Document:

Yet, as the drama unfolded, opinions split rather keenly on whether “Angel Face” was innocent or guilty—or somewhere in between. Knox’s overexposure on Italian TV left me, and many Italians, undecided. Was she “Foxy Knoxy,” the she-devil or strega (witch) that some Perugians screeched at her and family when they came within earshot, or the blonde, blue-eyed, plumply pretty picture of virtue as the U.S. media depicted her? The line from Knox’s legions of friends seemed to be: how could those cruel Italian judges and their hopelessly medieval legal system treat an all-American girl that way? Obviously she’s innocent. Just look at her.

Knox and her then boyfriend, Raffaele Sollecito, were convicted for their alleged roles in the sexual assault and murder of Meredith Kercher, and of covering up the evidence by simulating a burglary. The victim’s throat was slit during what prosecutors described as a drug-fueled sex game. An African-born man, Rudy Guede, was also convicted of the murder and is serving a sentence of sixteen years.

“Friends of Amanda,” buoyed by Senator Maria Cantwell of Washington and New York Times columnist Timothy Egan, claimed that evidence against Knox was inadequate, that she had been subjected to harsh treatment after arrest, and that there had been negligence in the handling of the evidence. Those allegations were based in part on Knox’s version of the truth—or versions rather, since her recollections tended to waver. Backers quietly overlooked the fact that Knox served three years—discounted in her four years of preventive detention—for falsely accusing the African-born owner of a bar where she once worked of the murder.

I, too, cringed when I heard that Knox had been sentenced to twenty-six years. My view is that most young people, however grave their mistakes, have qualities better redeemed in correctional institutions than in cages. Still, in Italy, with its antiquated legal system and overcrowded jails, convicts rarely serve a full term. The death penalty, as in most of Europe, was abolished as hopelessly medieval. Chances are that even if Knox had been confirmed guilty, she’d have been able to live most of the rest of her life free.

Not likely in America, where the penal system is aggressively punitive, even for young people—especially if they fall into the categories of black and Hispanic, which dominate the prison population. According to Human Rights Watch, the United States is the only country in the world with youth offenders (below 18) serving life without parole in adult prisons. There were about 2,590 at last count. The Supreme Court will consider arguments about the constitutionality of the practice in March.

Even if the court decides that the practice constitutes cruel and inhuman punishment (which reality renders a euphemism), I wouldn’t expect much progress on penal reform in a country where a gun-toting governor wins applause for touting his state’s record number of death sentences, boasting that he’d have no qualms if some of the executed had been innocent.

Life in prison without parole is extreme torture because it never ceases until the victim dies, a fate surely more cruel and inhuman than the death penalty. As Gopnik suggests in The New Yorker: “Lock yourself in your bathroom and imagine you have to stay there for the next ten years, and you will have some sense of the experience.” Or imagine perpetuating that Kafkaesque incubus for sixty or seventy years.

Task list:
1. Reproduce the part of the essay on the Knox case that opens with the words containing "Not likely in" and closes with "practice in March.".
2. Answer these questions about the essay on the Knox case:
(a) What sentence is Rudy Guede serving?
(b) To how many years was Knox sentenced?
(c) According to Human Rights Watch, about how many youth offenders were serving life without parole in adult prisons at last count?
Rely only on the essay on the Knox case, with no outside knowledge.

Material:
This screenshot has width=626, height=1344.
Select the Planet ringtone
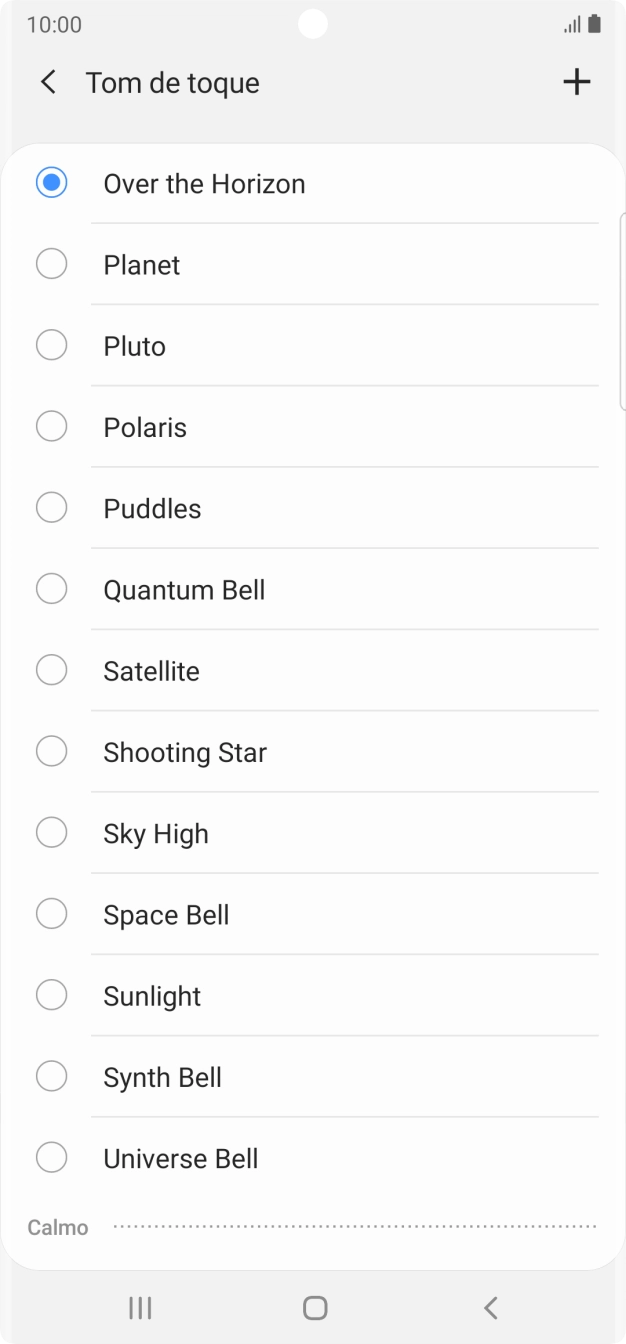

Answers per task:
1.
Not likely in America, where the penal system is aggressively punitive, even for young people—especially if they fall into the categories of black and Hispanic, which dominate the prison population. According to Human Rights Watch, the United States is the only country in the world with youth offenders (below 18) serving life without parole in adult prisons. There were about 2,590 at last count. The Supreme Court will consider arguments about the constitutionality of the practice in March.

2.
(a) Sixteen years.
(b) Twenty-six years.
(c) About 2,590.